Repeat, word for word, the stretch of data below from the line containing "Switch to the Formulas ribbon tab" through the line containing "tap(767, 481)".

___ MATERIAL SHOWN

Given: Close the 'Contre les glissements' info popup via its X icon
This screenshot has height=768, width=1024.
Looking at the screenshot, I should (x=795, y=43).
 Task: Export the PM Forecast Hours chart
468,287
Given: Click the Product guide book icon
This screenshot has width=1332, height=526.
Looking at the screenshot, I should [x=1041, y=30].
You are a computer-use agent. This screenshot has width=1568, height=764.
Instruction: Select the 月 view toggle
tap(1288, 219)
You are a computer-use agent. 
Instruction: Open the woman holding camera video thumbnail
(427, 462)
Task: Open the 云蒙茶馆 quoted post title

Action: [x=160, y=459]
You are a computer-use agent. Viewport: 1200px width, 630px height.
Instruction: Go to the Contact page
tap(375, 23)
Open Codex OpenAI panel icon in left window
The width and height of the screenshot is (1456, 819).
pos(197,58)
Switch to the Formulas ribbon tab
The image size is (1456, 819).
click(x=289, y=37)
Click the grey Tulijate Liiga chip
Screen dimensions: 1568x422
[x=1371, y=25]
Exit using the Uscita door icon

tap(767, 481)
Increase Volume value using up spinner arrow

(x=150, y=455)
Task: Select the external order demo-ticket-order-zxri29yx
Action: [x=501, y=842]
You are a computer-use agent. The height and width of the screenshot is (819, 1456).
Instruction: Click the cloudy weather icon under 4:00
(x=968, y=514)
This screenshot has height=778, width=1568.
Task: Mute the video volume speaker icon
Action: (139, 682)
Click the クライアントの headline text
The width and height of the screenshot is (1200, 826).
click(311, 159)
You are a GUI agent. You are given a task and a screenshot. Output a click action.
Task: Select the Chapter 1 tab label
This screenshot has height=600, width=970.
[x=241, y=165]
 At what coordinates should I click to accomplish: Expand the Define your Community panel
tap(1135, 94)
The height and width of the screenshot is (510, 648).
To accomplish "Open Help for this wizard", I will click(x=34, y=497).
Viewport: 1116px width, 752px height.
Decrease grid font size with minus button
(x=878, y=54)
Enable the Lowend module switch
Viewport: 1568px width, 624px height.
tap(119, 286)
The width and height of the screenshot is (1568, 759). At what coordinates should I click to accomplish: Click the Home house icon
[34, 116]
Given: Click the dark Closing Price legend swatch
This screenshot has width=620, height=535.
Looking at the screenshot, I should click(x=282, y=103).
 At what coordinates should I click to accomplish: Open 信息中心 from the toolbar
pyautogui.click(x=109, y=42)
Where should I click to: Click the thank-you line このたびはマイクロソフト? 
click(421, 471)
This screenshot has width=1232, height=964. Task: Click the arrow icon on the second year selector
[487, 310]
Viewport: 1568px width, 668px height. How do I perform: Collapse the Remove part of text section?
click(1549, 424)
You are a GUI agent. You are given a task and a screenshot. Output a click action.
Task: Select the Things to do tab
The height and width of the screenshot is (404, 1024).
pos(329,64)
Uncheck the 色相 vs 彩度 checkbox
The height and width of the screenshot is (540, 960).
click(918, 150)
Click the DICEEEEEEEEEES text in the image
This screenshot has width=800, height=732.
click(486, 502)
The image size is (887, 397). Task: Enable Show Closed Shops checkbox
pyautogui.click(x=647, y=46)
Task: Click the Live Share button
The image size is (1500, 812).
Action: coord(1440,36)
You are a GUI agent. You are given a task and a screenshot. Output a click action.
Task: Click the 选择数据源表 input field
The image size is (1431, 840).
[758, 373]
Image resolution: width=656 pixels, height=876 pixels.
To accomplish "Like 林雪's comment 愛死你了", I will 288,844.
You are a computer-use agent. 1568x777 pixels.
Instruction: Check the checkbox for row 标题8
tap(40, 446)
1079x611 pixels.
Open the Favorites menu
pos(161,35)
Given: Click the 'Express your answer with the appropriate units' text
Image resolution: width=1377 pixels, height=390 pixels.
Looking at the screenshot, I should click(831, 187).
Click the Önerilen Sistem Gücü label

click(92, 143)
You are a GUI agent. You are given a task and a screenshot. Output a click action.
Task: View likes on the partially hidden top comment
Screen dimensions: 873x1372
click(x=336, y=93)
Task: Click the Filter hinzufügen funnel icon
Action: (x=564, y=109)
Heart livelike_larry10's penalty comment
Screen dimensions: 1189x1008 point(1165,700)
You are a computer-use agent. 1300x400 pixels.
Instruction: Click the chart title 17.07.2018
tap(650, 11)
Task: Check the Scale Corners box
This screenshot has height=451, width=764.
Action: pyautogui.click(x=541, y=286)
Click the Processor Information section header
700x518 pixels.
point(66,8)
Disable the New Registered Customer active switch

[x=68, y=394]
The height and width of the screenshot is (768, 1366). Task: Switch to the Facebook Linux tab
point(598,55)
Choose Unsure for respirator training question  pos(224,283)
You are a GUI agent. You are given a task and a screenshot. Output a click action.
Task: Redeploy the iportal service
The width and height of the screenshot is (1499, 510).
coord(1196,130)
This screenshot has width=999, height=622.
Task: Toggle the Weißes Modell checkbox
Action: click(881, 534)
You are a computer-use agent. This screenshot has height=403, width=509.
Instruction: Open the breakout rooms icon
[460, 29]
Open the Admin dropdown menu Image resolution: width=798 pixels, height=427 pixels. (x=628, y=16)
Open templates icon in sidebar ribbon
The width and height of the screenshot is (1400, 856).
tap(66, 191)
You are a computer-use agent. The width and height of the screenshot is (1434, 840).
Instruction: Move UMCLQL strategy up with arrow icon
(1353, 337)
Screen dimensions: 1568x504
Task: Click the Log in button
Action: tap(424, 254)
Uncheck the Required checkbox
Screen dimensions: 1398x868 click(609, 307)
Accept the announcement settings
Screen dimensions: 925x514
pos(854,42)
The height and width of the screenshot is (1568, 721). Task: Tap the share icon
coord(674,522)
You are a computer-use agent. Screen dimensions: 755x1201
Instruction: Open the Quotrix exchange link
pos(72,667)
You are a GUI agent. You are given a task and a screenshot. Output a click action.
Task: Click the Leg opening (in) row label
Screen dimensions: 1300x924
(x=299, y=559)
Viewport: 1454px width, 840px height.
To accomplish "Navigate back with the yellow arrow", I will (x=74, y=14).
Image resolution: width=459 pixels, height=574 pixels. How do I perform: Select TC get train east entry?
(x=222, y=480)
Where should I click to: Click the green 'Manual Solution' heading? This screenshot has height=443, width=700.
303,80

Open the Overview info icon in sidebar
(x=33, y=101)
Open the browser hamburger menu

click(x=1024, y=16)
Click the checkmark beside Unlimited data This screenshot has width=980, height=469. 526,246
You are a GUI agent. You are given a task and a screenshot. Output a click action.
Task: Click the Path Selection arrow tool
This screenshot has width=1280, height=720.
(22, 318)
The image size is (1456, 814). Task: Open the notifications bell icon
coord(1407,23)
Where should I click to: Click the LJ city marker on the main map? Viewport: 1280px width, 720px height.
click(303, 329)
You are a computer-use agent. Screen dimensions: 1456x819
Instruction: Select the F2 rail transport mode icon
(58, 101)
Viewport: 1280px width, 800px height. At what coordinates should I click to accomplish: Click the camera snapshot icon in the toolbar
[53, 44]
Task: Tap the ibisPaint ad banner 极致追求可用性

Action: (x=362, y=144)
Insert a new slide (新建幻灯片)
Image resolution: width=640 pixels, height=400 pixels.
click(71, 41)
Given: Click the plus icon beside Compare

______

> _ANSWER BELOW_:
Switch to the Formulas ribbon tab
The image size is (1456, 819).
click(x=289, y=37)
Click the grey Tulijate Liiga chip
Screen dimensions: 1568x422
[x=1371, y=25]
Exit using the Uscita door icon

tap(767, 481)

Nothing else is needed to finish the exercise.